*ACTIVITY*
Copy out the lines beginning with the one that contains "Go back to previous page" and ending with the last line below, exactly as they stand. Pictures are not copied.
━━━
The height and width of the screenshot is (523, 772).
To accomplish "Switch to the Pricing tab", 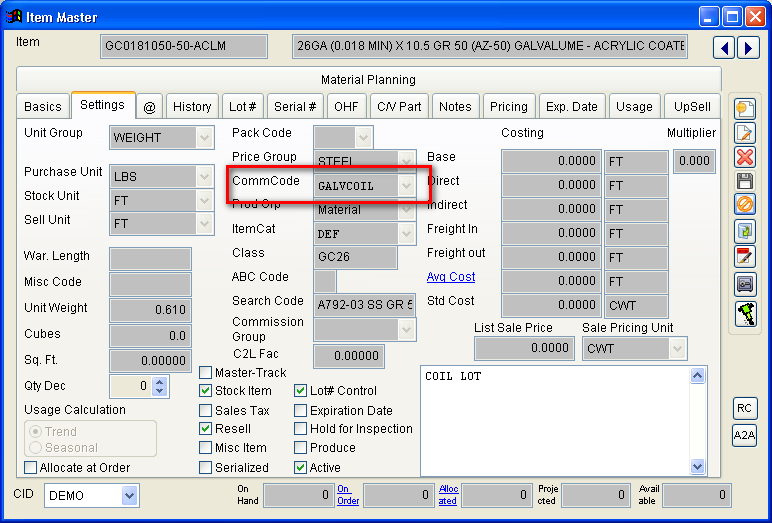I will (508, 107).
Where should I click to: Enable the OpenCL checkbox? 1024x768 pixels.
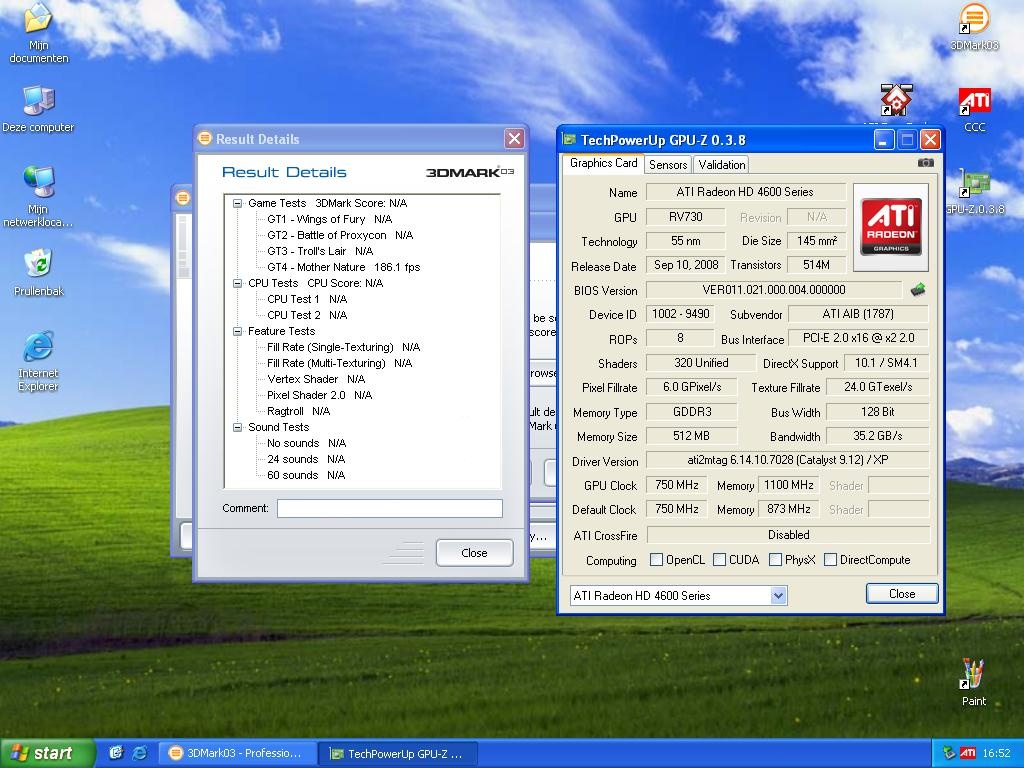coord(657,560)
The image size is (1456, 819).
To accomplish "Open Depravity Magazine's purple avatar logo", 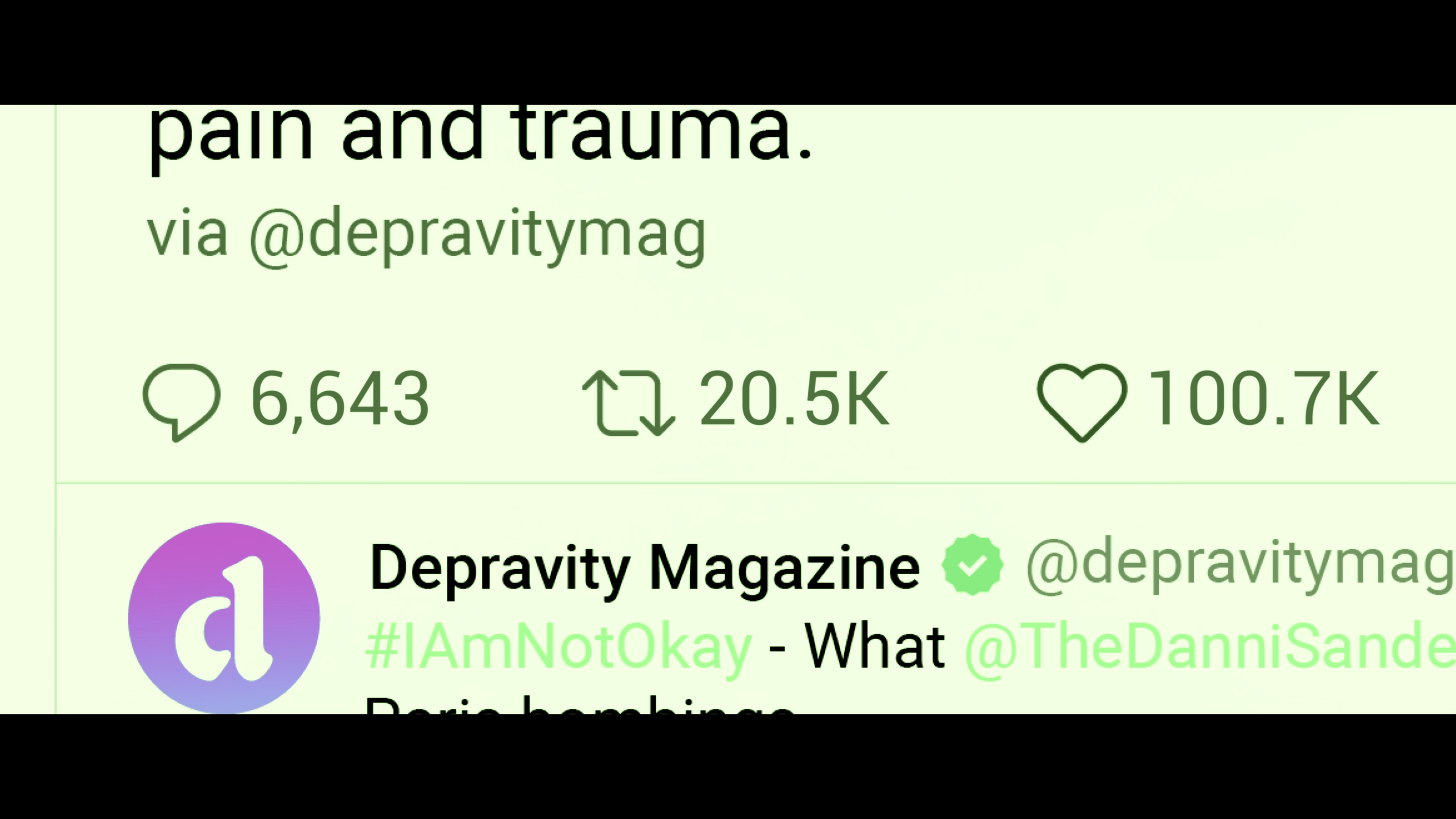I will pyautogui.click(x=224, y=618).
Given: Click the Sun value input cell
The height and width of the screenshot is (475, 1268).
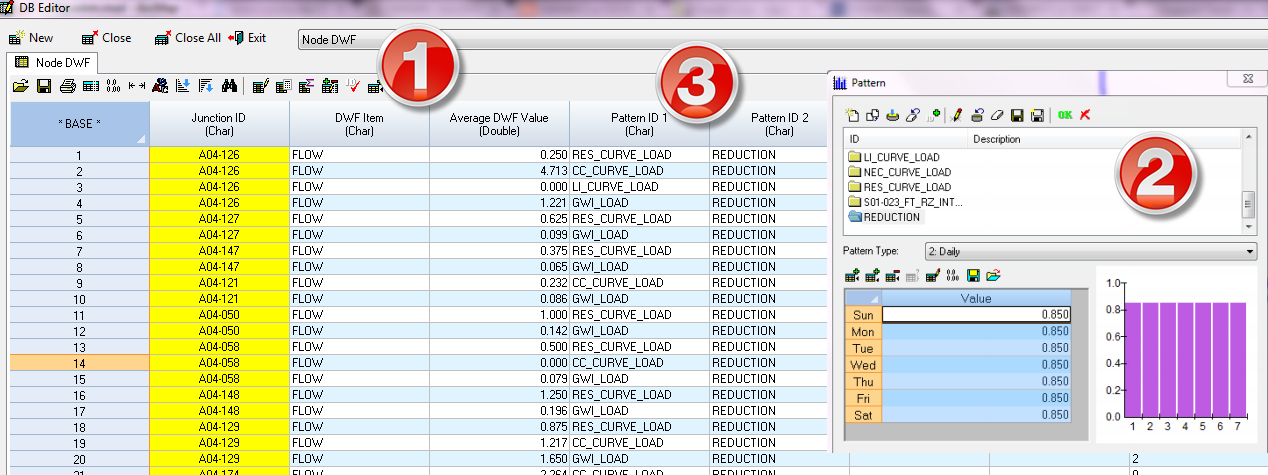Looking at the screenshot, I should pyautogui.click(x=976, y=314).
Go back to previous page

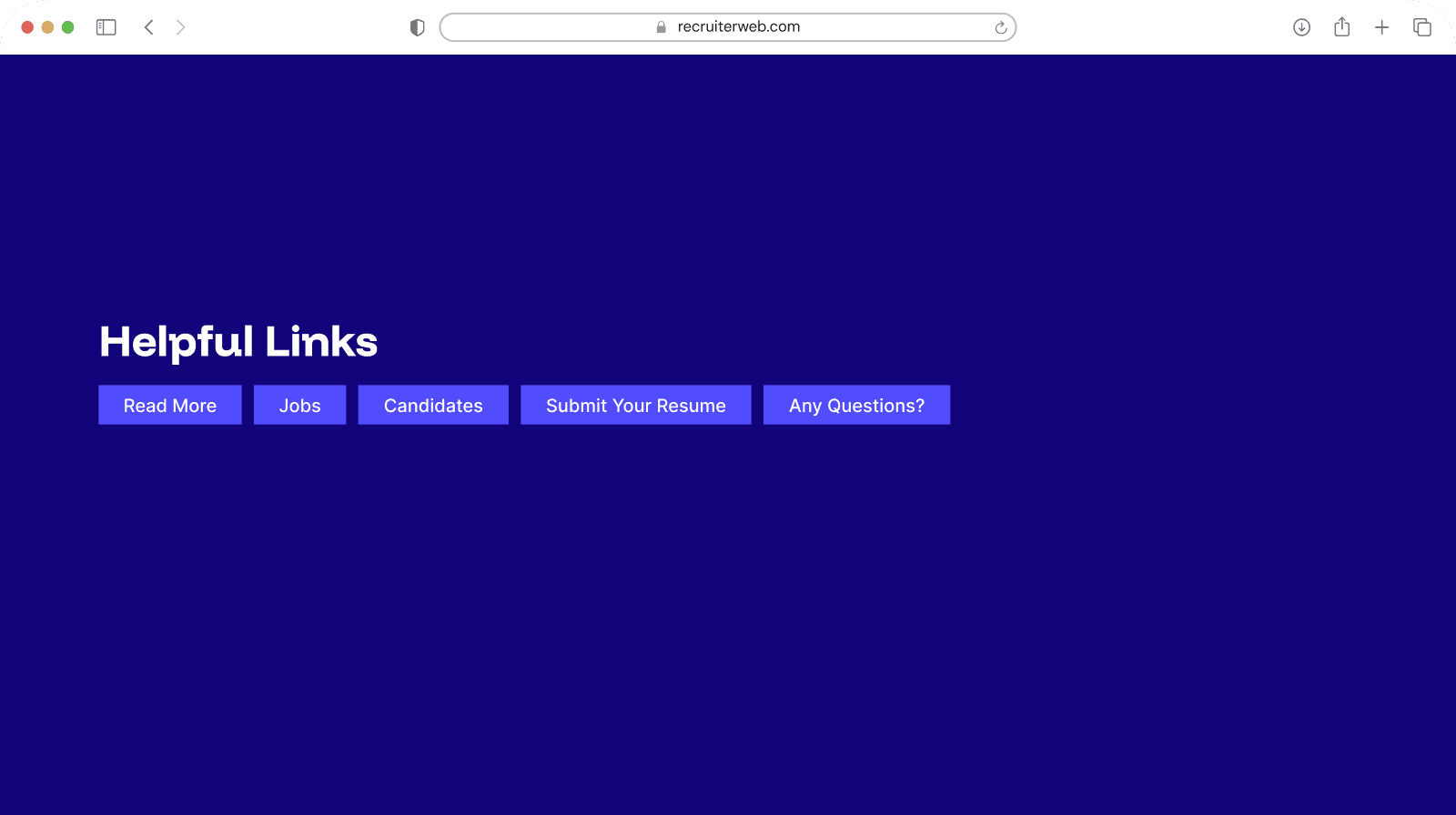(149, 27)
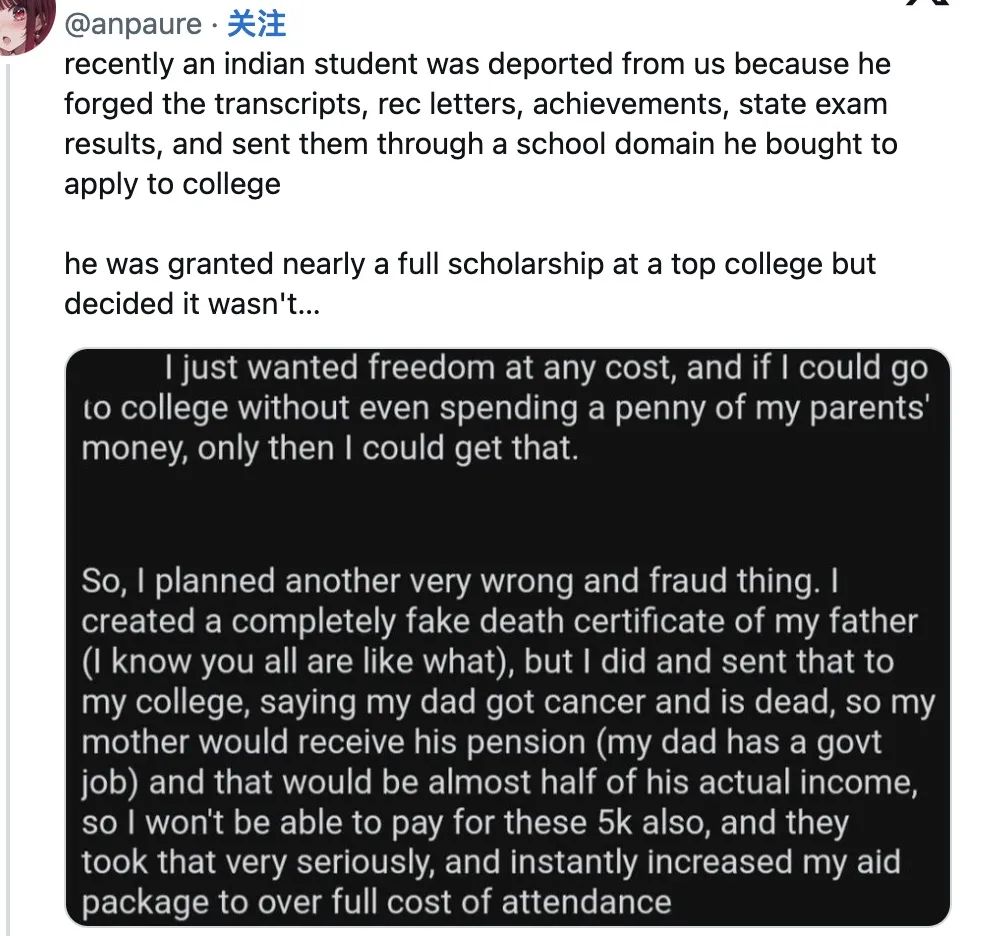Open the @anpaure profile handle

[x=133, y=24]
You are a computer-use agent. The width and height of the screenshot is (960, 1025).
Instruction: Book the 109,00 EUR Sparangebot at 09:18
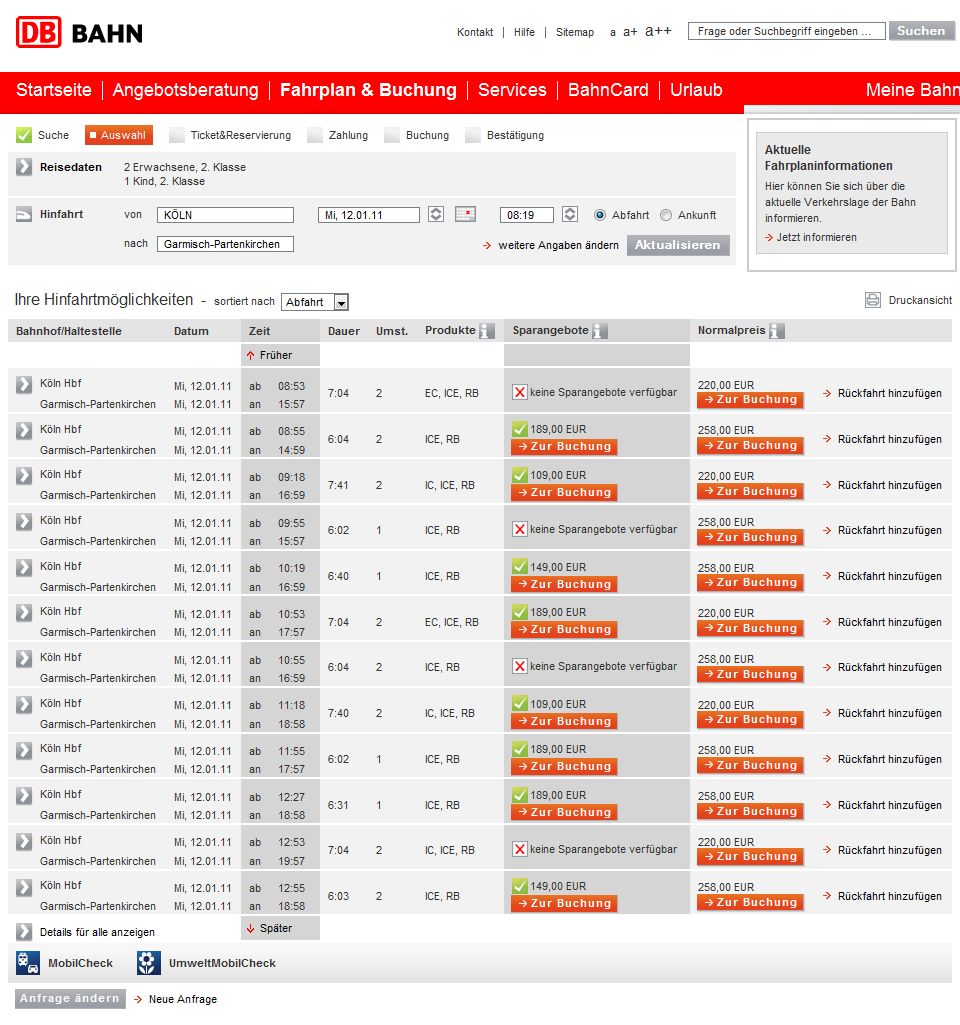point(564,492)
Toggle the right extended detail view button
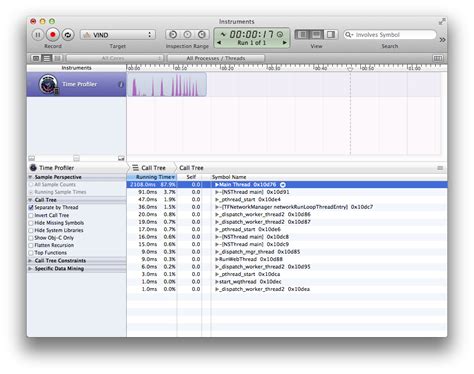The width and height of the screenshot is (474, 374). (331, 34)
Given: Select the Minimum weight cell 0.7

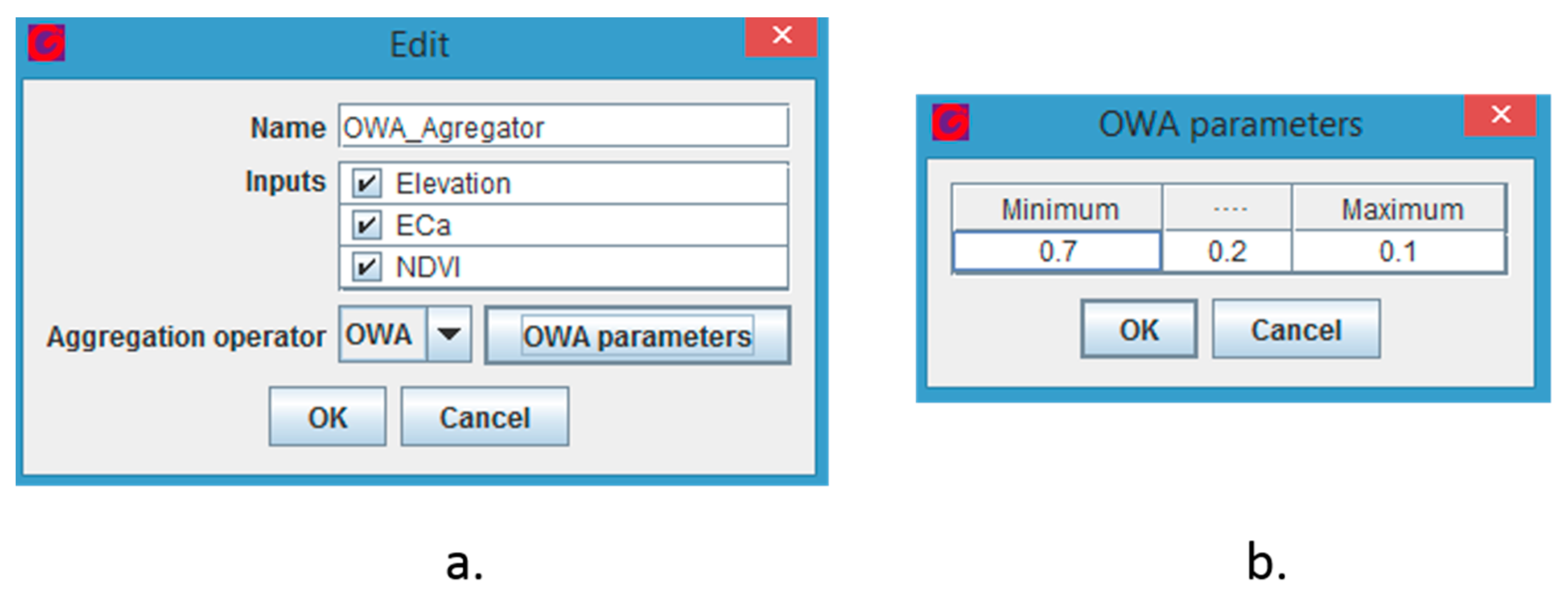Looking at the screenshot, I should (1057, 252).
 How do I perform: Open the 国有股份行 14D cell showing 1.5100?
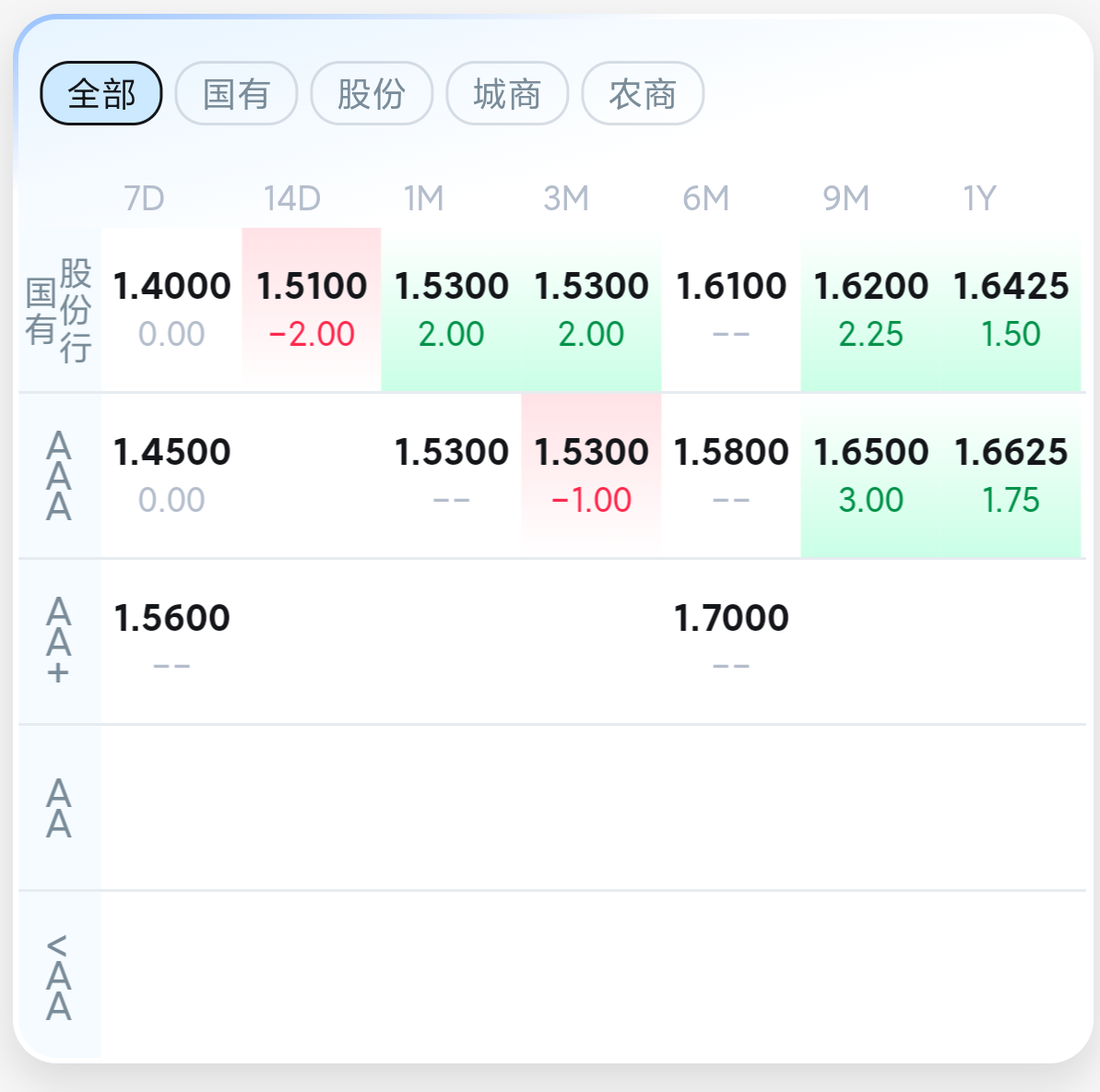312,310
━━━
*TASK OUTPUT*
Go back to previous page

(149, 27)
Open the @anpaure profile handle

[x=133, y=24]
You are a computer-use agent. The width and height of the screenshot is (960, 1025).
Instruction: Book the 109,00 EUR Sparangebot at 09:18
point(564,492)
Toggle the right extended detail view button
The width and height of the screenshot is (474, 374). (331, 34)
Given: Select the Minimum weight cell 0.7

Looking at the screenshot, I should (1057, 252).
 How do I perform: Open the 国有股份行 14D cell showing 1.5100?
312,310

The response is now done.